Initiating sacubitril/valsartan (LCZ696) in heart failure: results of TITRATION, a double-blind, randomized comparison of two uptitration regimens

The aim is tassess the tolerability of initiating/uptitrating sacubitril/valsartan (LCZ696) from 50 to 200 mg twice daily (target dose) over 3 and 6 weeks in heart failure (HF) patients (ejection fraction ≤35%). A 5-day open-label run-in (sacubitril/valsartan 50 mg twice daily) preceded an 11-week, double-blind, randomization period [100 mg twice daily for 2 weeks followed by 200 mg twice daily (‘condensed’ regimen) vs. 50 mg twice daily for 2 weeks, 100 mg twice daily for 3 weeks, followed by 200 mg twice daily (‘conservative’ regimen)]. Patients were stratified by pre-study dose of angiotensin-converting enzyme inhibitor/angiotensin-receptor blocker (ACEI/ARB; low-dose stratum included ACEI/ARB-naïve patients). Of 540 patients entering run-in, 498 (92%) were randomized and 429 (86.1% of randomized) completed the study. Pre-defined tolerability criteria were hypotension, renal dysfunction and hyperkalaemia; and adjudicated angioedema, which occurred in (‘condensed’ vs. ‘conservative’) 9.7% vs. 8.4% (P = 0.570), 7.3% vs. 7.6% (P = 0.990), 7.7% vs. 4.4% (P = 0.114), and 0.0% vs. 0.8% of patients, respectively. Corresponding proportions for pre-defined systolic blood pressure <95 mmHg, serum potassium >5.5 mmol/L, and serum creatinine >3.0 mg/dL were 8.9% vs. 5.2% (P = 0.102), 7.3% vs. 4.0% (P = 0.097), and 0.4% vs. 0%, respectively. In total, 378 (76%) patients achieved and maintained sacubitril/valsartan 200 mg twice daily without dose interruption/down-titration over 12 weeks (77.8% vs. 84.3% for ‘condensed’ vs. ‘conservative’; P = 0.078).
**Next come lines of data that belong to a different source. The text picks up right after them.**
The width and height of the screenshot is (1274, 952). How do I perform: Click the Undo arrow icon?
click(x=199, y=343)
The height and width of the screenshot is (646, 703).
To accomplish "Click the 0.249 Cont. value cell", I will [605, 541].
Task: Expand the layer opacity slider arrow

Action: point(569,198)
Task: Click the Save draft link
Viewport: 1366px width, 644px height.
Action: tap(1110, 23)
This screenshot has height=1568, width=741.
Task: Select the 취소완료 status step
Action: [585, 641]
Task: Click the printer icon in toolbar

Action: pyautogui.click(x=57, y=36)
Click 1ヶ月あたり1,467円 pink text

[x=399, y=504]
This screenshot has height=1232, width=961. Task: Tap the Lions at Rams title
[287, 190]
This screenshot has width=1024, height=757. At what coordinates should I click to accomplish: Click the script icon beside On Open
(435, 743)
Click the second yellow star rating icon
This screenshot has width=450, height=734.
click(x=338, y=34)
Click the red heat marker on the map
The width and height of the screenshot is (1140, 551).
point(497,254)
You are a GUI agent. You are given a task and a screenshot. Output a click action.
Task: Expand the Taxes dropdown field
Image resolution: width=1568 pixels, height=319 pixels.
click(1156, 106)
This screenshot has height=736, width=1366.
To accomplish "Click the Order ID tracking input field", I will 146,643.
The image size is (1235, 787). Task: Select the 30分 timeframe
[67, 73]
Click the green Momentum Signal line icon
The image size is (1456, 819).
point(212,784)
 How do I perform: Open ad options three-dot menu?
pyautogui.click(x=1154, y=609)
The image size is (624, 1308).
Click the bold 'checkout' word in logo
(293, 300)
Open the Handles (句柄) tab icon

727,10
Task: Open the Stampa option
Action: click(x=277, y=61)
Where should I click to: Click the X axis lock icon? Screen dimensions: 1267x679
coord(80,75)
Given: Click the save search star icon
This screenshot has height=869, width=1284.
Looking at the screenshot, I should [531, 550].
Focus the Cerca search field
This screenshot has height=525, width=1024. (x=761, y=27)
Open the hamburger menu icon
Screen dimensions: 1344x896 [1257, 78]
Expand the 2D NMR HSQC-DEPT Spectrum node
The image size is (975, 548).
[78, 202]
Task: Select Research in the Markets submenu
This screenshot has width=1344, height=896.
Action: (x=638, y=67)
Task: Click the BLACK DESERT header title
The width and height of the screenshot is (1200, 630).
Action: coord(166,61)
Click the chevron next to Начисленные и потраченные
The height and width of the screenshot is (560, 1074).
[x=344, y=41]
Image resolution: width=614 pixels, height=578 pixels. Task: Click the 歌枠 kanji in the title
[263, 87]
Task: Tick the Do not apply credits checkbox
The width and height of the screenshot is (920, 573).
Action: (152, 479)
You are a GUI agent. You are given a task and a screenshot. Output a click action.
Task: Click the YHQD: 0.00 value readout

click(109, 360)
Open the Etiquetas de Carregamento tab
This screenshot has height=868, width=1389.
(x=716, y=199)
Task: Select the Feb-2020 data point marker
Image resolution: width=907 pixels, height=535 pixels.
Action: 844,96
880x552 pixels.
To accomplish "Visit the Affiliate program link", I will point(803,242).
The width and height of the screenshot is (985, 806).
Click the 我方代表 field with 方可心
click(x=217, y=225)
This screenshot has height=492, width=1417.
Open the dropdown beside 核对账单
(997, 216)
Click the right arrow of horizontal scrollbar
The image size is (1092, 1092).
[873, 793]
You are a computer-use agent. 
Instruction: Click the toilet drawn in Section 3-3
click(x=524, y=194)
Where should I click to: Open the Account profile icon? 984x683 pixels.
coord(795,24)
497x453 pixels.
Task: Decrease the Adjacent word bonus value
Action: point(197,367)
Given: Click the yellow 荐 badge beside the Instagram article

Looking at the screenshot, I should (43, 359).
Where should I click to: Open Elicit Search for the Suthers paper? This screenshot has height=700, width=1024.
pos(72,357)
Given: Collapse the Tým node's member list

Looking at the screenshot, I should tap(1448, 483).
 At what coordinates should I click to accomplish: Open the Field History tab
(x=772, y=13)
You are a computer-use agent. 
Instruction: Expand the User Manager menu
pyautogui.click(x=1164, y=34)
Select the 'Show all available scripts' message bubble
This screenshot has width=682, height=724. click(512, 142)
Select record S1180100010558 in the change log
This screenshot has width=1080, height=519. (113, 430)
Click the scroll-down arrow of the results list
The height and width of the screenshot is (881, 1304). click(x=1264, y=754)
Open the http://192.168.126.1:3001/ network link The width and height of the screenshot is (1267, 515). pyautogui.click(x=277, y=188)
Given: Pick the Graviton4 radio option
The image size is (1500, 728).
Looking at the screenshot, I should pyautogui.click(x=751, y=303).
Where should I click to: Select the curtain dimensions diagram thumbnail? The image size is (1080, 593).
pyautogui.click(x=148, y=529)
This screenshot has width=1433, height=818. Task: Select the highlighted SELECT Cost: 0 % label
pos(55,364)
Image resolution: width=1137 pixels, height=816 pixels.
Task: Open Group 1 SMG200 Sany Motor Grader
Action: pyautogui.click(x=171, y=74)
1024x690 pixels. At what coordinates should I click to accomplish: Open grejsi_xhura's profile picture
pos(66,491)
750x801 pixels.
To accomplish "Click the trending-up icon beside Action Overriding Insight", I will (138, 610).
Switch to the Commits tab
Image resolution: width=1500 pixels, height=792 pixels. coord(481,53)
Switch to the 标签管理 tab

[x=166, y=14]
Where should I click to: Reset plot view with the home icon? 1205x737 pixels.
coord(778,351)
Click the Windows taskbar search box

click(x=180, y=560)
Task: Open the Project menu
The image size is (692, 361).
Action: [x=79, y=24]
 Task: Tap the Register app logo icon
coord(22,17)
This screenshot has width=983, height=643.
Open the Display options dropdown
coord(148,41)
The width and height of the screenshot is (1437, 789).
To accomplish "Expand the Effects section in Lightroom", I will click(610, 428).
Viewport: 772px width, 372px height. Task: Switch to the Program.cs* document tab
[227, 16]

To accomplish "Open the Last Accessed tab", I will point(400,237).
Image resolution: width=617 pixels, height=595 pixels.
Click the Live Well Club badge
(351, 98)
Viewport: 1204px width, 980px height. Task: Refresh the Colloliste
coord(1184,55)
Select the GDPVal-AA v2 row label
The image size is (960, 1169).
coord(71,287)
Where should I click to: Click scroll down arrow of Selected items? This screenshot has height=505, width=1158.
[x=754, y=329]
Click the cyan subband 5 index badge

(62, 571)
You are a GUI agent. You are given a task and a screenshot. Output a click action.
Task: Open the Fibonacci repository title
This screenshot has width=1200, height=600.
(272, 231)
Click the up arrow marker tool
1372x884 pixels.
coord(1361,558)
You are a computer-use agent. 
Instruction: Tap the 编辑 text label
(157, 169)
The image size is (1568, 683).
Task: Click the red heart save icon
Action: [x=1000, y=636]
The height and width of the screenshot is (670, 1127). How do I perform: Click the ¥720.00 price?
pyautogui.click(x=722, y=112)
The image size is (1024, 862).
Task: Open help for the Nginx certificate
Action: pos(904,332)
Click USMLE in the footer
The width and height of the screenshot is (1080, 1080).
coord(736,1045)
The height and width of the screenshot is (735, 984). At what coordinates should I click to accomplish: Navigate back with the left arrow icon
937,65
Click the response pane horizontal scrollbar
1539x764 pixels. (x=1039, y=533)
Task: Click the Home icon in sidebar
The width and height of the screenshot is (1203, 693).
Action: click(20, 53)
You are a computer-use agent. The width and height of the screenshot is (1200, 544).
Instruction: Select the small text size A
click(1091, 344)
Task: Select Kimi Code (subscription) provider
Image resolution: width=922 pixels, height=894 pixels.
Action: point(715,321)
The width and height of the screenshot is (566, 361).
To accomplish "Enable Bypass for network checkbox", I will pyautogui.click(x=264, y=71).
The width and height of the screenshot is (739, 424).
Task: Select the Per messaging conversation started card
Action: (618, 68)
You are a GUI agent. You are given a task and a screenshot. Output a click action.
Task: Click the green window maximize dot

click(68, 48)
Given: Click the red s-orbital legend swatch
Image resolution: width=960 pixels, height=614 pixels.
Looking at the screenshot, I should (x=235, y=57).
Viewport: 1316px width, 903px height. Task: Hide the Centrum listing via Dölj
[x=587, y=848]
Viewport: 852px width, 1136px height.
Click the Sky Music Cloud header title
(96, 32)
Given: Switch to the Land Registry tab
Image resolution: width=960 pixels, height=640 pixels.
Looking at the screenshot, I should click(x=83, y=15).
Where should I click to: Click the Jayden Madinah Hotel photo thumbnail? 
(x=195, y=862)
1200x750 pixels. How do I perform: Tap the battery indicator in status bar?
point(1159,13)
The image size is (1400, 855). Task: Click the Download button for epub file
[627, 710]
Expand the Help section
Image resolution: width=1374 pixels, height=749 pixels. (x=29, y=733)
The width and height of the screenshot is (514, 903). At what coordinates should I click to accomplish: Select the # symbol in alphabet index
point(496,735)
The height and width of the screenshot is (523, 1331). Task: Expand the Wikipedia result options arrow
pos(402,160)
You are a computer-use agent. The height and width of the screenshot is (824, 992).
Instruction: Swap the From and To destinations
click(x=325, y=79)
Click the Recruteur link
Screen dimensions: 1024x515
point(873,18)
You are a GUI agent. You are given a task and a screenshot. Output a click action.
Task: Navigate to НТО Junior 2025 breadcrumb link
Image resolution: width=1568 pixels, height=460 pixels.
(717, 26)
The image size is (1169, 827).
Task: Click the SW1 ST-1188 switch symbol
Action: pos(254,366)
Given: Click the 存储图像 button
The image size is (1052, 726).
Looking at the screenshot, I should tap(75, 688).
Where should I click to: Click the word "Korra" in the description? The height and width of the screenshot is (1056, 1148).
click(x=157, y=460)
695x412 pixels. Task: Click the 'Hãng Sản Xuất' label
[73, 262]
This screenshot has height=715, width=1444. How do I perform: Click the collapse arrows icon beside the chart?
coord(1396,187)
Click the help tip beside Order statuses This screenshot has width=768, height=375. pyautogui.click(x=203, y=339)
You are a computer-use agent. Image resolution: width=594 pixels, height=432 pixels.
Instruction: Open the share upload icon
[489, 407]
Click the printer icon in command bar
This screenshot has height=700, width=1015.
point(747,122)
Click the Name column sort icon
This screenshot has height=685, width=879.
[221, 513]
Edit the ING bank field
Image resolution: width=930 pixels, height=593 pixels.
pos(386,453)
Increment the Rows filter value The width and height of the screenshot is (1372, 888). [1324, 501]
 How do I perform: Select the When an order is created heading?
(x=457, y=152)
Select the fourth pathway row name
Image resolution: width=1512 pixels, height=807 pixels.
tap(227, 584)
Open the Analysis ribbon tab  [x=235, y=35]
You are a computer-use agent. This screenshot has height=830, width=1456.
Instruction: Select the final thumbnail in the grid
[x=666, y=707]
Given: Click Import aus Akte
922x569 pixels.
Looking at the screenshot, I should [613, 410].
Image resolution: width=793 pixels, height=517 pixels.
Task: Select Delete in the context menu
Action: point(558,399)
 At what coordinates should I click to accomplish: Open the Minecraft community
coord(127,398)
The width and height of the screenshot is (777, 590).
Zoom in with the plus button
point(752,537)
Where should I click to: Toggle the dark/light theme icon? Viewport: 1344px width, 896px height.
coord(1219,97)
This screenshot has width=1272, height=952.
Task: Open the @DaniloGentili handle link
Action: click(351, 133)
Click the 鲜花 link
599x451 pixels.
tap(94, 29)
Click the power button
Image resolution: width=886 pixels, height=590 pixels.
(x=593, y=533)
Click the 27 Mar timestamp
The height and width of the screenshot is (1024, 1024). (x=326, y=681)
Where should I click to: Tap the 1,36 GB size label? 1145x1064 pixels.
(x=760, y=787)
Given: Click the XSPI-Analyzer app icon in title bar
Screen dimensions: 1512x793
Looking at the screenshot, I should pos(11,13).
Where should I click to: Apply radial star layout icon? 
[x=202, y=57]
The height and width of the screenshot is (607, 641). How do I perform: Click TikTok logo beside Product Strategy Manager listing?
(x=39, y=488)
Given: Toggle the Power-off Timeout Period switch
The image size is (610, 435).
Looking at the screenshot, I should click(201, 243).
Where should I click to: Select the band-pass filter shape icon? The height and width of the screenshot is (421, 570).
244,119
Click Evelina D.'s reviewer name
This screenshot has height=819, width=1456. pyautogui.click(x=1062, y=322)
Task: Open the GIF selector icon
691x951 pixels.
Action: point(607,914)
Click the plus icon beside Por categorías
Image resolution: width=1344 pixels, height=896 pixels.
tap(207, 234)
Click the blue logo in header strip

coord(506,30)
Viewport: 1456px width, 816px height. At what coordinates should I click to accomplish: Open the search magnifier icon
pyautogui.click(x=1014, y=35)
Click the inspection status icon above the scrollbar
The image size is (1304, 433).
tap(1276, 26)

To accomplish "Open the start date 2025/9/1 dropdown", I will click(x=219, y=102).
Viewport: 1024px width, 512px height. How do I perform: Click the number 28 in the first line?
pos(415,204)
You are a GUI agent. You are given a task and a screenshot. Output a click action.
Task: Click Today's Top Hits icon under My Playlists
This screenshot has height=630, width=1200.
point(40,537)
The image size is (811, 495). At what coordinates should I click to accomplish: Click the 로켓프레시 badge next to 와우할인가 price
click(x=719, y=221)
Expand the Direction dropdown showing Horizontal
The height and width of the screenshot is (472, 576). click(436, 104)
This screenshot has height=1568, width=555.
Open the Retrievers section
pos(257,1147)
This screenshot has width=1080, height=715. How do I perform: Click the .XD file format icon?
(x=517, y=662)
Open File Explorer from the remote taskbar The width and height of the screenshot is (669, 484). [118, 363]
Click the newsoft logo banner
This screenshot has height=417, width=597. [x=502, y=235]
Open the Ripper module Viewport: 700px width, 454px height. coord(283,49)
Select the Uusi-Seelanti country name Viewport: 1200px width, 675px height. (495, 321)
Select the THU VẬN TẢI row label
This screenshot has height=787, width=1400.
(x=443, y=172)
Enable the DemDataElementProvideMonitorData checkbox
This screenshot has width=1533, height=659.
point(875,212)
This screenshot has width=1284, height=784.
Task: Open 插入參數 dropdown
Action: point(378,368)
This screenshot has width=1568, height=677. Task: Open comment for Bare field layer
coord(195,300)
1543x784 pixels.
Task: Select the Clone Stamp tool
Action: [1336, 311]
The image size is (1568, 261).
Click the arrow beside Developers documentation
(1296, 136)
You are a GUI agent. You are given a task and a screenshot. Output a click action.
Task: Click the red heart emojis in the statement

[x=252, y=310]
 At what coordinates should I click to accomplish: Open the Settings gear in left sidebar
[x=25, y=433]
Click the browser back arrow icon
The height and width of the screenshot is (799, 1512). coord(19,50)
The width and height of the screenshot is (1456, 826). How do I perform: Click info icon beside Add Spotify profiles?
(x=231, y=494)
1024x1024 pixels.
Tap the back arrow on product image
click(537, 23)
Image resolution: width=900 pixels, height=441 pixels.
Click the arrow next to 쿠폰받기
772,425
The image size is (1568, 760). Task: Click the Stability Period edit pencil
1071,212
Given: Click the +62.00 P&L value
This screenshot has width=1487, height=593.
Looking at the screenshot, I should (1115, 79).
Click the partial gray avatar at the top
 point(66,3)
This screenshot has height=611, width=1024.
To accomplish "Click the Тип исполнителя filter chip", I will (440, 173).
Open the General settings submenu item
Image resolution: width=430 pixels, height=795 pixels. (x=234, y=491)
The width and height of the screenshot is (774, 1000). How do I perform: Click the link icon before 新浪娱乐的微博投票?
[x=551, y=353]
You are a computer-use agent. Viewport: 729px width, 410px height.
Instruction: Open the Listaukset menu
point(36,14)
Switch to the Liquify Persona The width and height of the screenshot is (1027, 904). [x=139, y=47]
Rates by ACEI/ARB pre-study dose stratification were 82.6% vs. 83.8% (P = 0.783) for high-dose/‘condensed’ vs. high-dose/‘conservative’ and 84.9% vs. 73.6% (P = 0.030) for low-dose/‘conservative’ vs. low-dose/‘condensed’. Initiation/uptitration of sacubitril/valsartan from 50 to 200 mg twice daily over 3 or 6 weeks had a tolerability profile in line with other HF treatments. More gradual initiation/uptitration maximized attainment of target dose in the low-dose ACEI/ARB group.